Altre due norme che investono da vicino gli immigrati detenuti sono l'art.11 e l'art.21. Il primo, disciplinando le modalità del vitto giornaliero, al suo quarto comma specifica che "nelle tabelle vittuarie si deve anche tenere conto, in quanto possibile, delle prescrizioni proprie delle diverse fedi religiose". Il secondo invece, relativo al servizio biblioteca recita al secondo comma che "nella scelta dei libri e dei periodici si deve realizzare una equilibrata rappresentazione del pluralismo culturale esistente nella società".
Come si vede sono tutte norme che pur se sinonimo di un'attenzione che comincia a maturare verso la considerazione della multiculturalità esistente, fuori e dentro il carcere, non sono affatto sufficienti a garantire il pieno esercizio di determinati diritti per gli immigrati. Questo si riscontra in altre norme: anzitutto per ciò che attiene le informazioni che vengono date ai detenuti circa le disposizioni che regolano la vita penitenziaria, (quindi l'accesso al regolamento stesso, alle leggi di interesse ecc.), sembra poca cosa la semplice previsione della traduzione in più lingue dell'estratto delle principali norme, che ad ogni recluso all'ingresso in Istituto viene consegnato. Spesso infatti, il problema per uno straniero di comprendere determinate norme, non risiede esclusivamente nella lingua, essendo all'oscuro del tipo di cultura che tali norme sottendono, che di certo non è quella di appartenenza. In tali casi, ritorna la necessità dell'operato di un mediatore che sia in grado di spiegare contenuti espliciti e non di una qualsiasi norma.

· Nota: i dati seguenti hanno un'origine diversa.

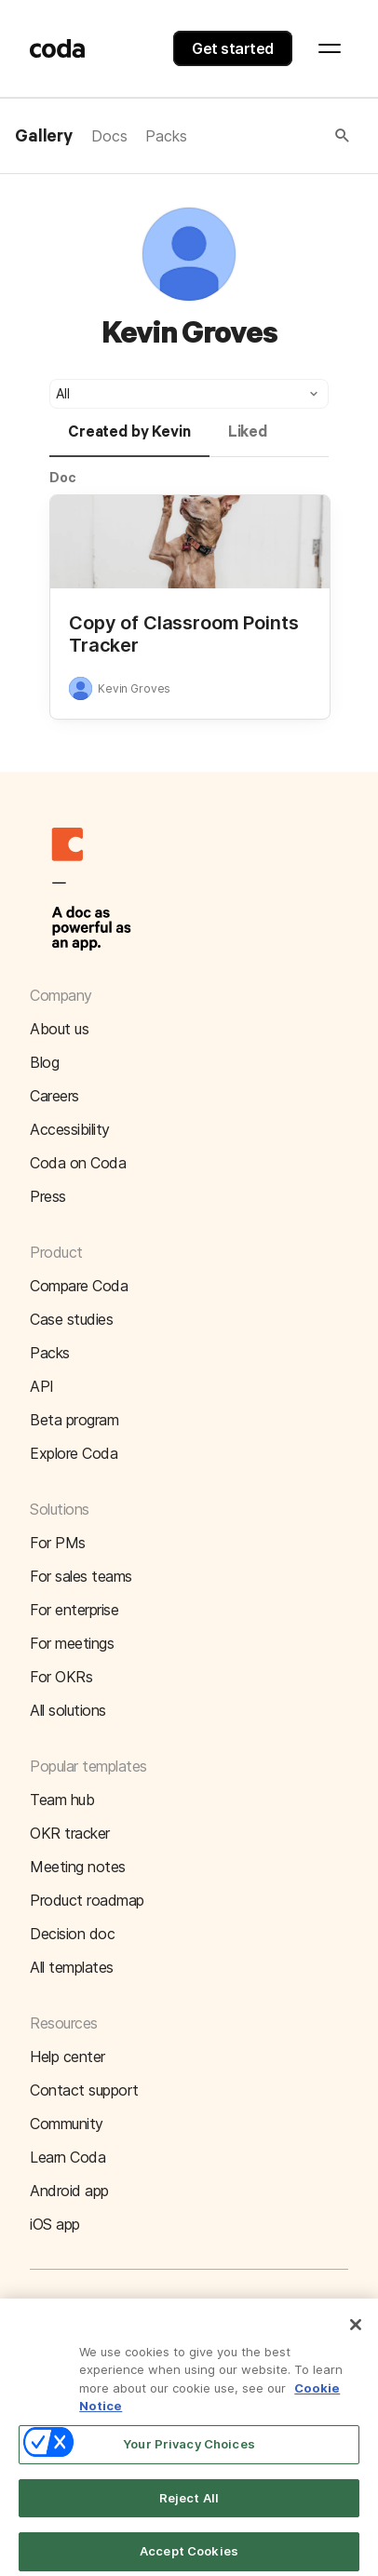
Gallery (44, 136)
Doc (62, 477)
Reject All (189, 2506)
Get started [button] (233, 48)
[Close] (355, 2333)
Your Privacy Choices (189, 2452)
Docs (109, 136)
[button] (269, 136)
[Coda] (58, 48)
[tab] (129, 440)
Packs (165, 136)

Ancora, gli artt. 37 e 38 circa i colloqui e la corrispondenza epistolare e telefonica pongono ulteriori perplessità: spesso, infatti, ai detenuti stranieri non è consentito di avere colloqui con i parenti sprovvisti di permesso di soggiorno dato che molte amministrazioni penitenziarie ritengono di non avere altro modo per accertare l'identità e la parentela. E' chiaro che questo comporta uno svantaggio evidente, e, quantomeno nei fatti, una maggiore difficoltà per uno straniero di avere una parte di sostegno dall'esterno, nonostante l'aggravante già inevitabilmente presente dei pochi contatti posseduti. Altrettanto complessi i contatti telefonici: nel caso degli immigrati la comunicazione telefonica risulta essere un mezzo molto importante perché spesso unico modo per parlare con la famiglia che si trova spesso nel Paese d'origine, mentre nel Regolamento questo è pensato quale mezzo sussidiario ai colloqui. La complessità risiede nel fatto che è difficoltoso per la Direzione accertare che l'utenza telefonica chiamata corrisponda proprio al parente del detenuto. In molti Istituti l'autocertificazione del detenuto non viene accettata, e qualora manchi l'interprete che accerti l'identità dell'utenza chiamata, il diritto di contattare i propri parenti diviene nei fatti inesercitabile.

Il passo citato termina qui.